In his brilliant and prophetic 1970 book Future Shock, Alvin Toffler wrote about a new situation in American society: "the dizzying disorientation brought on by the premature arrival of the future." People were having problems adapting to the pace of change and to the social experience of transience. Job jockeying was creating nomadic families; adhocracies were about to replace bureaucracies; information was overloading our heads; and science was bringing more novelty with organ transplants, laser beams, and cyborgs. Toffler called for support systems for those overwhelmed by change, including a future-facing education system that would enable individuals to better imagine and cope with the transformations afoot in society.

Now Jeremy Rifkin has written a landmark work that can help us cope with the changes that are happening today, whose meaning most of us have been too busy to grasp. As a social theorist Rifkin makes it clear that advanced technology is already revising our allegiance to private property, our traditional notions of work, our reverence for privacy, and our understanding of education, while moving us along in transition to a global sharing economy. Rifkin, along with others, predicts that capitalism will be irrevocably changed by the middle of the 21st century.

With an impressive intensity and sense of purpose that comes across to the reader, the author presents a short history of economics before launching into an explanation of "the Internet of Things" which will "connect everything with everyone in an integrated global network. People, machines, natural resources, production lines, logistics networks, consumption habits, recycling flows, and virtually every other aspect of economic and social life will be linked." This deluge of Big Data will propel productivity and give people more free time to pursue what they want.
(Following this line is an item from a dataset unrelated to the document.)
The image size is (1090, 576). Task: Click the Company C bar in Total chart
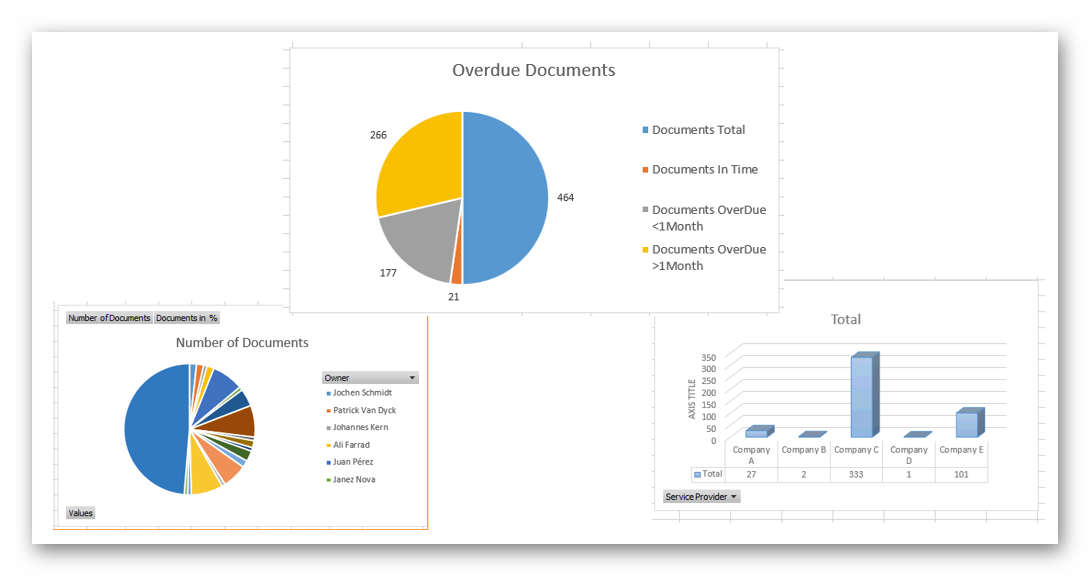click(x=862, y=398)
Of course, the downside of this projected Third Industrial Revolution is that the Internet of Things will make it possible for corporations to use all the information they have mined from your online and connected activities to generate a continuous stream of ads. With human behavior being tracked by so many devices, it will be much easier to expand the surveillance state.
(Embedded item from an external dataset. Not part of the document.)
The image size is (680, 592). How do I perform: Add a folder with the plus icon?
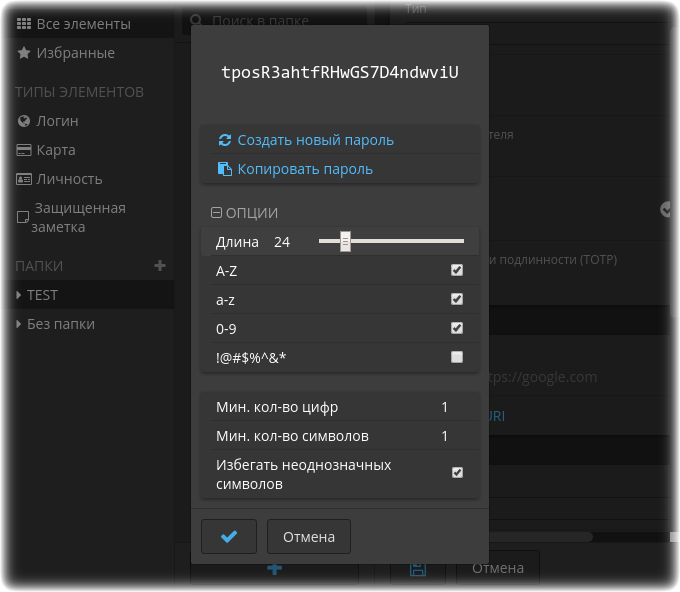click(160, 265)
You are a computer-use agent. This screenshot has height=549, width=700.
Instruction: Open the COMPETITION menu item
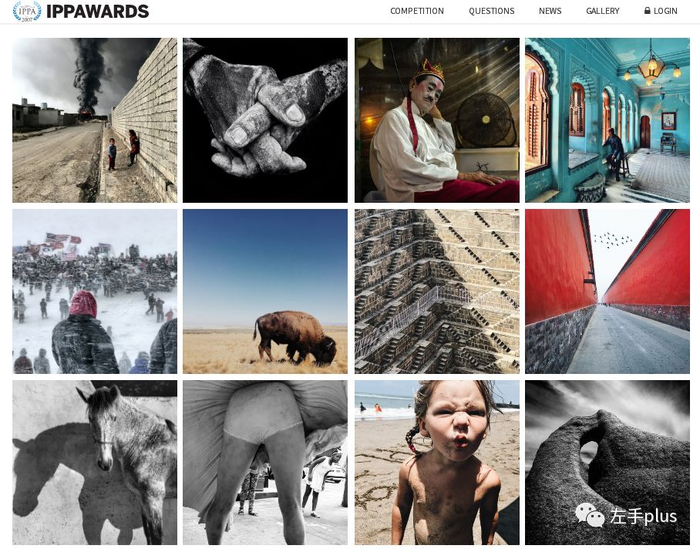[417, 11]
Rifkin pays tribute to the emerging sharing economy (getting a car through Zipcar or renting out your spare room on Airbob). The sharing economy puts the accent on access rather than ownership. The use of Craig's List to sell things and the use of Kickstarter to fund new products and organizations are two successful models of this transition into the commons era. Rifkin sees two major obstacles: climate change and cyberterrorism.

We were especially interested in the changes already underway in education from classes in school rooms to courses online. Also there is a spiritual dimension to the structural model of unemployment where individuals will be liberated from factory jobs by robots and other technological wonders. All of us will be prosumers involved in the creation, production and sharing value of our labors. What will we do in our leisure time? This question has no meaning for us now in a 24/7 economy where we are busy all the time. Rifkin imagines a better world where conversation, collaboration, and service of others will emerge.